I'm still a few posts back, so bare with me as I try to catch up. RStan and PyStan both store draws x chains x parameters. R is always column-major. PyStan is column-major also, by forcing Fortran ordering via numpy. Based on this thread it also sounds like CmdStanPy will also be column-major via Pandas. So the answer to
How do the 18 values get laid out in memory?
is
column major: v1, v4, v7, ... v18
for RStan, PyStan, and CmdStanPy.
Lately, we are more interested in CSVs on the command line (presumably with CmdStan?). The dangling question is, do we need to read in all draws into memory and transpose, or is Awk fast enough to pull out specific columns of each CSV so as to store multiple chains of a single parameter? Here's some ballpark numbers from a quick experiment of essentially the following Stan program with 5_000_000 samples and 1 chain:
generated quantities {
real z[10];
for (i in 1:10)
z[i] = normal_rng(0, 1);
}
Reading in the Stan ouput CSV file using numpy.loadtxt() and forcing column-major ordering (a transpose) took approximately 50 seconds. Reading in the third column of the same CSV file with Awk via
time awk -F "\"*,\"*" 'FNR>31 {print $3}' samples1.csv > /dev/null 2>&1
took roughly 4.5 seconds, with an additional ~half-second for each next column. To read in the 12th column, the above Awk command took about 9.5 seconds. Total that's about 70 seconds for columns 3 through 12; roughly 20 seconds slower than reading the entire CSV + transpose. This by no means intends to be a conclusive experiment, especially since I just learned enough Awk to do this. Instead, I'm just putting some numbers on the board.
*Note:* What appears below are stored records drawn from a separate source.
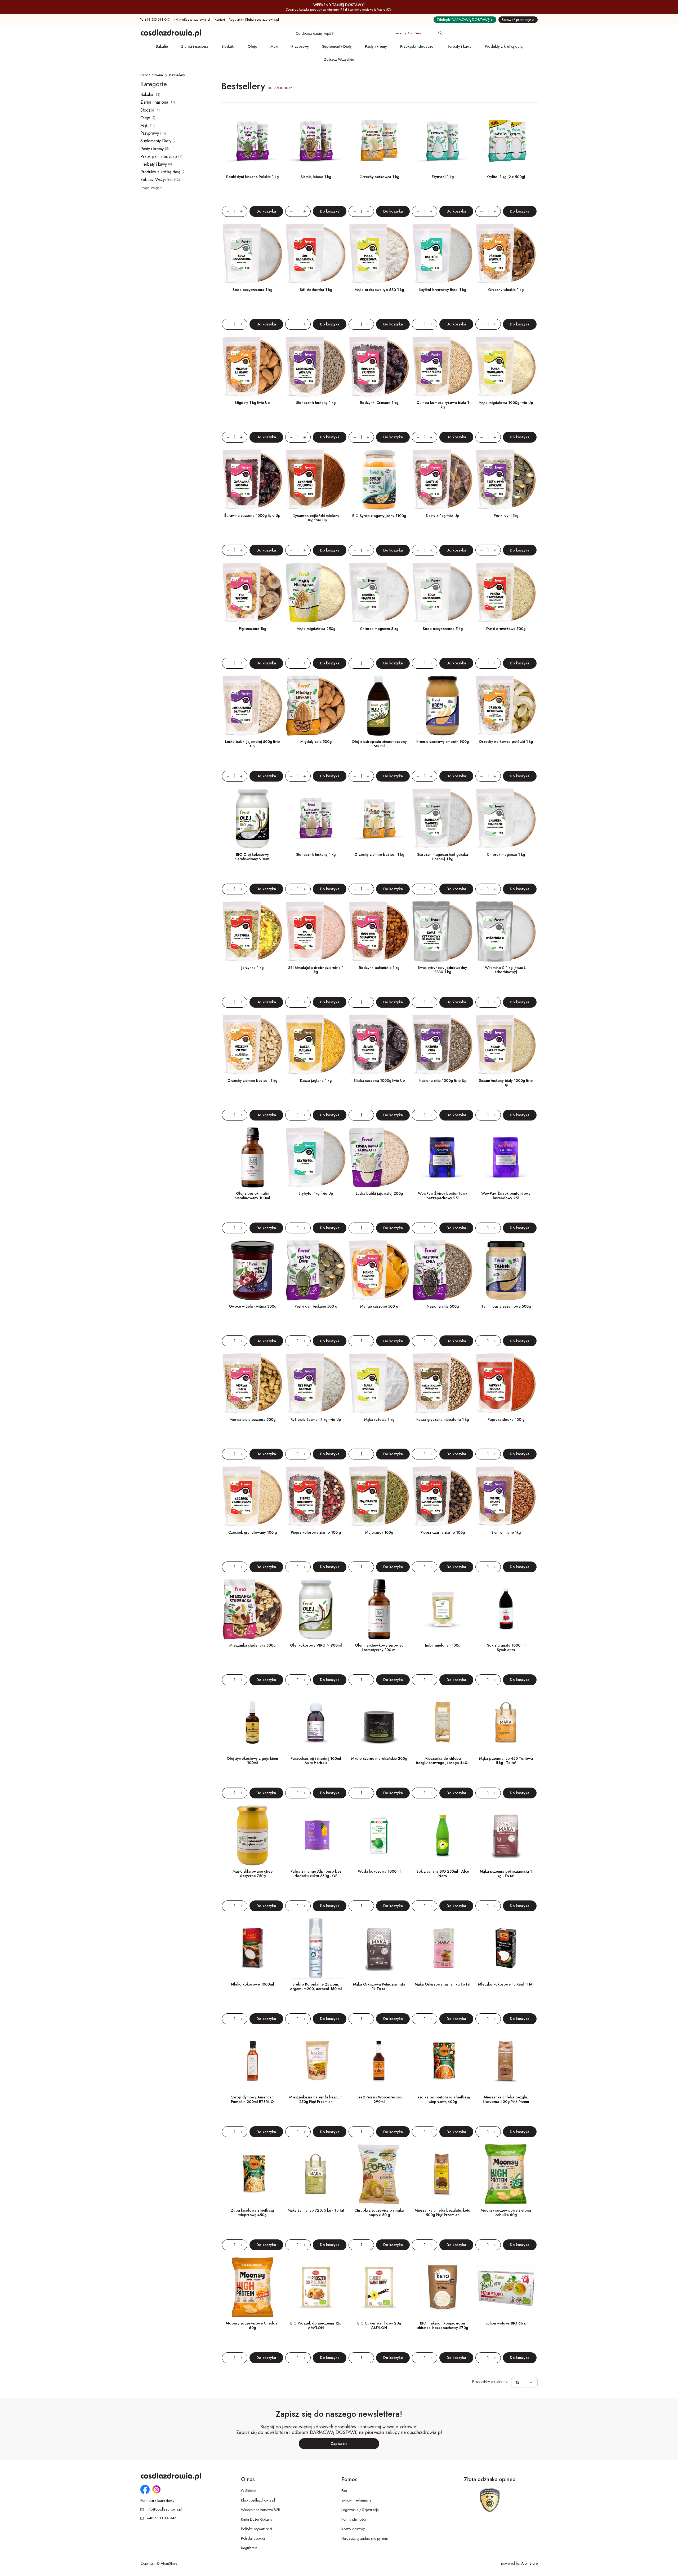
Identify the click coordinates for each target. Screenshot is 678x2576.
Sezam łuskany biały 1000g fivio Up (506, 1083)
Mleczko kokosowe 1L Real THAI (506, 1984)
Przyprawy (300, 46)
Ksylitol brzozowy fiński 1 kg (442, 289)
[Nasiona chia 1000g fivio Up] (442, 1044)
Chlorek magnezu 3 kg (379, 628)
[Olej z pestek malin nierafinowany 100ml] (252, 1157)
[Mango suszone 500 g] (379, 1270)
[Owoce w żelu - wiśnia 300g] (252, 1270)
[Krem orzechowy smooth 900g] (442, 705)
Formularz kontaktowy (157, 2500)
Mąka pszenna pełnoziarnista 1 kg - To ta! (506, 1873)
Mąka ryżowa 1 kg (379, 1419)
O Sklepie (248, 2490)
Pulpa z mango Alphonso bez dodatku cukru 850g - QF (316, 1873)
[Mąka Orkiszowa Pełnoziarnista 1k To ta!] (379, 1948)
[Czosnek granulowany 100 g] (252, 1496)
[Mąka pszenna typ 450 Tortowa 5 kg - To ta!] (506, 1722)
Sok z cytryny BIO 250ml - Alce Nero (442, 1873)
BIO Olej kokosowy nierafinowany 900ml (252, 857)
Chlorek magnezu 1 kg (506, 854)
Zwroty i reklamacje (356, 2500)
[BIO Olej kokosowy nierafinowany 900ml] (252, 818)
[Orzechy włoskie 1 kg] (506, 253)
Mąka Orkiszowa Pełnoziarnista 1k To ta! (379, 1986)
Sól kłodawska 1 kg (316, 289)
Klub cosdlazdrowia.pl (258, 2500)
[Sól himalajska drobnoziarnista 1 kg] (315, 931)
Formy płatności (353, 2519)
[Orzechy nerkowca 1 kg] (379, 140)
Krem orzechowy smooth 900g (442, 741)
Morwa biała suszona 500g (252, 1419)
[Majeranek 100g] (379, 1496)
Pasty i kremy (376, 46)
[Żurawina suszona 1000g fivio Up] (252, 479)
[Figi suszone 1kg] (252, 592)
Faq (344, 2490)
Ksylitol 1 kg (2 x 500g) (506, 176)
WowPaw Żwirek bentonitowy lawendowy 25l (505, 1196)
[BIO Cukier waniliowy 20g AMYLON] (379, 2287)
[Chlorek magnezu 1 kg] (506, 818)
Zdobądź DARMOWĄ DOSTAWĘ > (465, 19)
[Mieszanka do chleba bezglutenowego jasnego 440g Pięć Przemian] (442, 1722)
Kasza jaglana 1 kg (316, 1080)
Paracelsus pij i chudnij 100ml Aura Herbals (316, 1761)
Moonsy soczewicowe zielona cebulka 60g (506, 2212)
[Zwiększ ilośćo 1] (243, 211)
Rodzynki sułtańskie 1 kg (379, 967)
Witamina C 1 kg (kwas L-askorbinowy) (506, 970)
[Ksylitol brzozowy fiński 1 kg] (442, 253)
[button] (532, 2382)
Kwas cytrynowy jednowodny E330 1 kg (442, 970)
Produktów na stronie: (490, 2381)
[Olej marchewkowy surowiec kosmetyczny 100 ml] (379, 1609)
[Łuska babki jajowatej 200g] (379, 1157)
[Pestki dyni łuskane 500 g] (315, 1270)
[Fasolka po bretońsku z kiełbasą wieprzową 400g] (442, 2061)
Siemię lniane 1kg (506, 1532)
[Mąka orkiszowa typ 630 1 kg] (379, 253)
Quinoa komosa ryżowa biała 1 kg (442, 405)
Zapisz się (339, 2443)
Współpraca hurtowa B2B (260, 2509)
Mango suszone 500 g (379, 1306)
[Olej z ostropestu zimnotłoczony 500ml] (379, 705)
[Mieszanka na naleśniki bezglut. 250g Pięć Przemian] (315, 2061)
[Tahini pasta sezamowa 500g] (506, 1270)
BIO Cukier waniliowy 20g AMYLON (379, 2325)
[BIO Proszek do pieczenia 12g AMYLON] (315, 2287)
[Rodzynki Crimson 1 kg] (379, 366)
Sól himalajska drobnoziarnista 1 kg (316, 970)
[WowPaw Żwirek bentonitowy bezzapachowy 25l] (442, 1157)
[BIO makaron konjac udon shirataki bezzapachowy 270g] (442, 2287)
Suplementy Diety (337, 46)
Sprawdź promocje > (518, 19)
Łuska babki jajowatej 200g (379, 1193)
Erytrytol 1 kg (443, 176)
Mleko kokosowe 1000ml (252, 1984)
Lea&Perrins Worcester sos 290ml (379, 2099)
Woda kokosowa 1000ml (379, 1871)
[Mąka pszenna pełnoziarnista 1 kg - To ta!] (506, 1835)
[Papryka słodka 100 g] (506, 1383)
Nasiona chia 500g (443, 1306)
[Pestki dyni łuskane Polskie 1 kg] (252, 140)
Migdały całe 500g (316, 741)
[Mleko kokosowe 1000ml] (252, 1948)
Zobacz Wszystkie (339, 59)
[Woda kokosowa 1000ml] (379, 1835)
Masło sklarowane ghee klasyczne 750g (253, 1873)
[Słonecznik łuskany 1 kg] (315, 366)
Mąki (274, 46)
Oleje (252, 46)
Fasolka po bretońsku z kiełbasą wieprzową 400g (443, 2099)
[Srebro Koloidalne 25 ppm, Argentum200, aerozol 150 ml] (315, 1948)
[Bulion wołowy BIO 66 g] (506, 2287)
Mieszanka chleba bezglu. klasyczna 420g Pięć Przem (506, 2099)
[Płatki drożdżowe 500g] (506, 592)
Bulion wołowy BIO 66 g (505, 2323)
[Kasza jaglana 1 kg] (315, 1044)
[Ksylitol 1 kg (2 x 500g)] (506, 140)
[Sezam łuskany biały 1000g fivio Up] (506, 1044)
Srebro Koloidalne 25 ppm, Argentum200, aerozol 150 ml (316, 1986)
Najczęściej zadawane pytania (364, 2538)
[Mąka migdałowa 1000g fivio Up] (506, 366)
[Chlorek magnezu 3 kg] (379, 592)
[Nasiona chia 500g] (442, 1270)
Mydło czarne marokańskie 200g (379, 1758)
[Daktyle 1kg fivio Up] (442, 479)
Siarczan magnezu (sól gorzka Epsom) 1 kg (442, 857)
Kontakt (220, 19)
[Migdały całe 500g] (315, 705)
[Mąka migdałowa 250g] (315, 592)
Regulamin (249, 2548)
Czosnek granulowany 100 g (252, 1532)
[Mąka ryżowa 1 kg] (379, 1383)
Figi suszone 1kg (252, 628)
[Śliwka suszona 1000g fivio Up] (379, 1044)
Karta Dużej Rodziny (256, 2519)
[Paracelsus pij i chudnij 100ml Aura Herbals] (315, 1722)
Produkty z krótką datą (504, 46)
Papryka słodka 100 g (506, 1419)
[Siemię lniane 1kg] (506, 1496)
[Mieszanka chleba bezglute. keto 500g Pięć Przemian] (442, 2174)
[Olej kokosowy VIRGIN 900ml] (315, 1609)
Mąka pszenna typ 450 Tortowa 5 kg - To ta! (506, 1761)
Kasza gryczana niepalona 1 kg (442, 1419)
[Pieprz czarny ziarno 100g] (442, 1496)
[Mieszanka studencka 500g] (252, 1609)
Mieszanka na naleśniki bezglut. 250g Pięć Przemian (316, 2099)
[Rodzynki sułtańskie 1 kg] (379, 931)
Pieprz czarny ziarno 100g (443, 1532)
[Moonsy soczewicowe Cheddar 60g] (252, 2287)
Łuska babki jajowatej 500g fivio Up (252, 744)
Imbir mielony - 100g (442, 1645)
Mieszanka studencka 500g (252, 1645)
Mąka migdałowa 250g (316, 628)
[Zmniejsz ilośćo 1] (225, 211)
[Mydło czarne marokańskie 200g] (379, 1722)
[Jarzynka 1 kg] (252, 931)
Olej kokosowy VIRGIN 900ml (316, 1645)
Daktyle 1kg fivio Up (442, 515)
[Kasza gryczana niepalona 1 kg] (442, 1383)
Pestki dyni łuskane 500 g (316, 1306)
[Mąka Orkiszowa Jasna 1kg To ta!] (442, 1948)
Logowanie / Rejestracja (360, 2509)
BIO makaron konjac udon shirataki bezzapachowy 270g (442, 2325)
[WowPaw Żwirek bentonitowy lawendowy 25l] (506, 1157)
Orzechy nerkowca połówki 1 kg (506, 741)
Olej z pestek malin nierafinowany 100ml (252, 1196)
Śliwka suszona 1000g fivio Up (379, 1080)
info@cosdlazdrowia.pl (193, 19)
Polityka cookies (253, 2538)
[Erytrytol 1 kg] (442, 140)
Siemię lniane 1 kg (316, 176)
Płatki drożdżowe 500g (505, 628)
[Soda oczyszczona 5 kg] (442, 592)
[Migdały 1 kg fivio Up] (252, 366)
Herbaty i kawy (459, 46)
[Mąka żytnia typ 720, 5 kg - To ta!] (315, 2174)
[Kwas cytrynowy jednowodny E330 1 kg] (442, 931)
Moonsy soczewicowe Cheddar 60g (252, 2325)
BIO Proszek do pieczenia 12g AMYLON (315, 2325)
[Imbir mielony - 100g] (442, 1609)
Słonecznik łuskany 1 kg (316, 402)
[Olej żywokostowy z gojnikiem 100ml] (252, 1722)
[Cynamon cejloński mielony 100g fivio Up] (315, 479)
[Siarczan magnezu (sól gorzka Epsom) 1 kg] (442, 818)
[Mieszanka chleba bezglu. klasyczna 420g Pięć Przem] (506, 2061)
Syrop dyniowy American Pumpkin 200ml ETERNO (252, 2099)
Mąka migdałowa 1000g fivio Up (506, 402)
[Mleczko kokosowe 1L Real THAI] (506, 1948)
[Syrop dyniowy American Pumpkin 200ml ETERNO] (252, 2061)
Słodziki (227, 46)
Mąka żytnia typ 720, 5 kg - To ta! (316, 2210)
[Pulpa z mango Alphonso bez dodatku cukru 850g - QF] (315, 1835)
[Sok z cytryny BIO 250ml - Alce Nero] (442, 1835)
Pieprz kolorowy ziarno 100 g (316, 1532)
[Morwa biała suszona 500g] (252, 1383)
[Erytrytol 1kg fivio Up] (315, 1157)
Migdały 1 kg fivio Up (252, 402)
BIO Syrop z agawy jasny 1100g (379, 515)
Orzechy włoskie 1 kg (506, 289)
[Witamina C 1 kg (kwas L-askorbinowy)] (506, 931)
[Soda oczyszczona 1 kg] (252, 253)
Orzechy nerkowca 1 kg (379, 176)
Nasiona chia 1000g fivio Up (443, 1080)
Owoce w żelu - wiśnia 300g (252, 1306)
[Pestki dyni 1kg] (506, 479)
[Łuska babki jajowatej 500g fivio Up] (252, 705)
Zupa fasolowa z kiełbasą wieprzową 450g (252, 2212)
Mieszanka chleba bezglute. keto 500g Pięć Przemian (442, 2212)
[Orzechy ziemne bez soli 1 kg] (379, 818)
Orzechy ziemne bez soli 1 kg (379, 854)
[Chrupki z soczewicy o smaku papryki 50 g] (379, 2174)
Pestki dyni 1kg (506, 515)
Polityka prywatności (256, 2528)
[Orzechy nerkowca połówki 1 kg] (506, 705)
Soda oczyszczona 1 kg (252, 289)
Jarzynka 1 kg (252, 967)
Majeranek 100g (379, 1532)
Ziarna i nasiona (194, 46)
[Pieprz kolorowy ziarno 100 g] (315, 1496)
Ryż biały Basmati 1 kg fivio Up (316, 1419)
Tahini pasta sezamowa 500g (506, 1306)
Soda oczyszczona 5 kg (443, 628)
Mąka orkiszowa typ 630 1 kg (379, 289)
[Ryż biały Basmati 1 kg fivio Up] (315, 1383)
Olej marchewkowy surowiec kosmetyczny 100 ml (379, 1647)
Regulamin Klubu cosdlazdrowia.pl (254, 19)
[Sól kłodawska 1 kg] (315, 253)
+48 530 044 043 (156, 19)
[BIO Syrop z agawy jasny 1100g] (379, 479)
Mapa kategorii (152, 188)
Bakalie (162, 46)
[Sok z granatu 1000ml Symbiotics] (506, 1609)
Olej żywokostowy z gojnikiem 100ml (252, 1761)
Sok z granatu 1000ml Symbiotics (506, 1647)
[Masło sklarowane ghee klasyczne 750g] (252, 1835)
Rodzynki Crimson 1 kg (379, 402)
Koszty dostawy (353, 2528)
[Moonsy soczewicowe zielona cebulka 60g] (506, 2174)
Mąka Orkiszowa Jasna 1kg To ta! (442, 1984)
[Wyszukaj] (440, 33)
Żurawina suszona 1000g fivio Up (252, 515)
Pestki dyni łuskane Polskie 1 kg (252, 176)
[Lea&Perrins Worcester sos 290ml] (379, 2061)
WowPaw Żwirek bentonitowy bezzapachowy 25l (442, 1196)
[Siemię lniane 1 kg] (315, 140)
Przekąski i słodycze (416, 46)
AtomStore (529, 2563)
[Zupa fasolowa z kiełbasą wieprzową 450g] (252, 2174)
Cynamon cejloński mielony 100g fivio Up (315, 518)
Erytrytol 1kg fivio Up (315, 1193)
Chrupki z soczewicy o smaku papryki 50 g (379, 2212)
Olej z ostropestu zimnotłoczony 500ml (379, 744)
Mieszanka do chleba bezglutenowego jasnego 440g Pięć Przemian (442, 1763)
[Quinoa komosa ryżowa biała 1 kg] (442, 366)
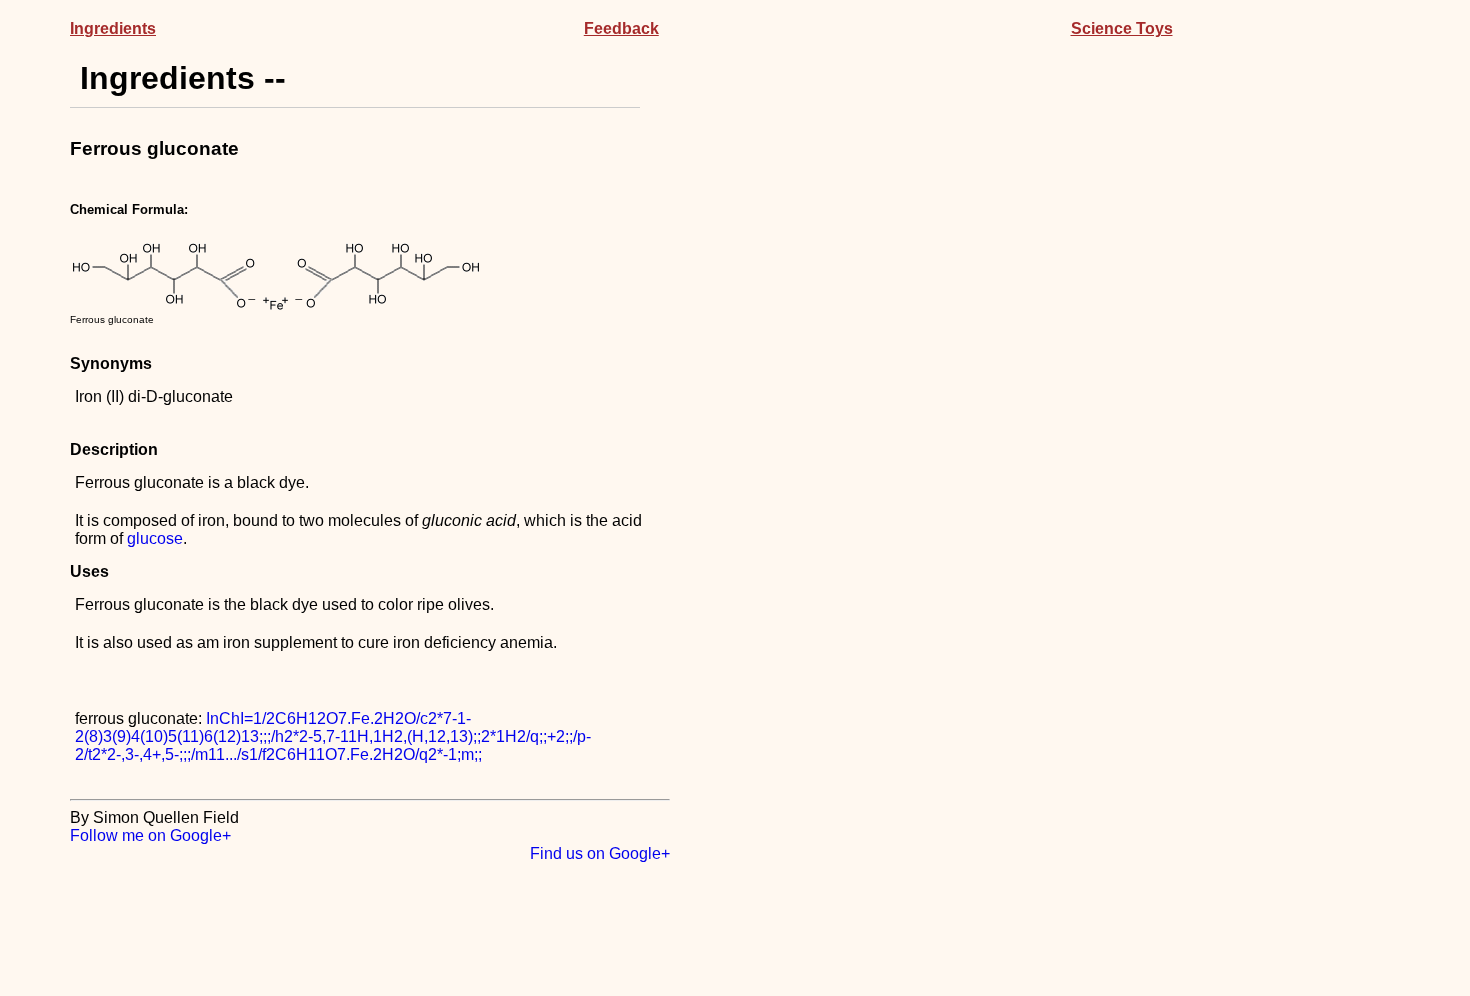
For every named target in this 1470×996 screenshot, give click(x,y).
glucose (155, 538)
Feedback (621, 28)
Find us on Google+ (600, 853)
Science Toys (1122, 28)
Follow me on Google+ (150, 835)
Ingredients (113, 28)
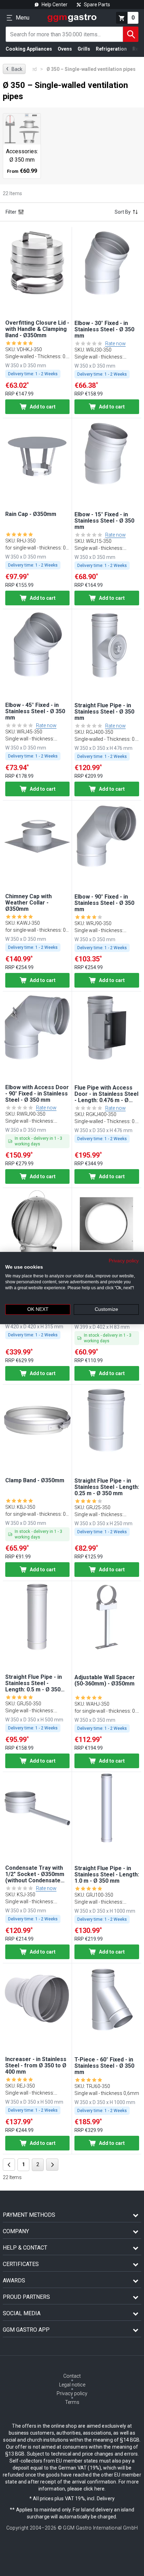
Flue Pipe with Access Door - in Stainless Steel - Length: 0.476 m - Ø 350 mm (106, 1094)
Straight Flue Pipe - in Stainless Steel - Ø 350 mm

Now, the above question, about Awk versus reading everything into memory and transposing, implicitly assumes that we've agreed on Michael's third option where
each chain pointer points to a contiguous block of memory holding just param1_iter1, param1_iter2, …
It doesn't seem like anybody disagrees about this, but I think we should at least make it explicit that we've agreed upon this much, if we in fact agree upon this. I'm all for this third option.
CmdStan stores a single chain per file, with memory locality by iteration. That is, with M draws and K parameters, we have the order
theta[1, 1], theta[1, 2], ..., theta[1, K], theta[2, 1], ..., theta[M, 1], ..., theta[M, K]
So that gives us the ordering
CmdStan CSV file layout: (chain, iteration, parameter)
When you run RStan, the fit object you get back is a huge structure. The draws are stored within a list of chains, where each chain is a list of parameters, and each parameter is an array of values indexed by iteration. So that gives us
RStan fit object layout: (chain, parameter, iteration)
I don't even know that much awk. It's going to scale worse as the number of parameters grows as it'll have to page over more of the file to get a single column.